"Rahhrrrr...I'm an angry beagle"
Jim, our PO guy alerted me that I had a package to pick up. Since I don’t accept mailed queries, I knew it had to be something else. A gift from an admiring author? First class tickets to the Bahamas? Those adorable Toms I’ve been lusting over for the past couple months?
No.
It was a book. Now before you get all soft and chuffle out an “aww, how sweet,” let me just say that it was a query. Of a book. If this had been a bumbly type of thing, I’d possibly conjure up a smidge of sympathy. But no, this person knew exactly what he was doing because in very large font, he wrote, “WAIT! Don’t feed this to the beagle!”…which makes me sorta laugh considering my own beagle was the first photo on “angry beagle” google images. Sounds like it sound be a game, right? Angry Beagle? Ah, I digress.
He goes on to say two pages worth of nothing – no synopsis, just description that tells me nothing about the plot of this book – and ends with a plea that I take the time to READ HIS BOOK. In a word, no.
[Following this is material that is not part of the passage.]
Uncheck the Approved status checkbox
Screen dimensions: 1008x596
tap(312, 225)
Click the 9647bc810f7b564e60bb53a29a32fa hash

In two words, HELL no.
Does this person believe I sit on my lower forty while the beagle peels me grapes, and my entire raison d’etre is to await his tomes of brilliance? Okay, I exaggerate – I do that when I’m irritated.
Words fail to do justice to my frustration over idiocy of this nature. He knew he shouldn’t send me a published book (from Xlibris with ISBN and all), yet he felt himself above it all and did it anyway, and then expected absolution. No, no, no, a thousand billion times, no. This is worse than being plain clueless. And you know where this book ended up? Straight into the trash right outside the PO, along with his business card and bookmark. I didn’t even crack the cover. It never even made it back to the batcave.
So what this person did was waste good money. He may as well have flushed that money down the toilet. And, okay, I admit that I’m peeved because I wasted my time picking it up. This is normally the beagle’s job, but she has a suspended license for failing to pass a breathalizer test. I really hate to waste my time on dumb things. And this was dumb. Dumber than dumb. It was dumb times a million.
Folks, don’t do this. Just…don’t. I have repeated this plea so many times I’ve lost count. I see the same plea on other editors’ and agents’ blogs all the time. And still, the willfully stupid try it anyway. “I know I’m being bad, but I’m so cute and I write sooo well that you won’t mind that I’m bad. In fact, you’ll thank me because I’ll make you a millionaire.” Makes me want to mainline bad gin.
Submission guidelines aren’t there for the tourists. You ARE the tourist. And yes, I will allow the beagle to rip it up and make dootie on books that wend their way to my mailbox.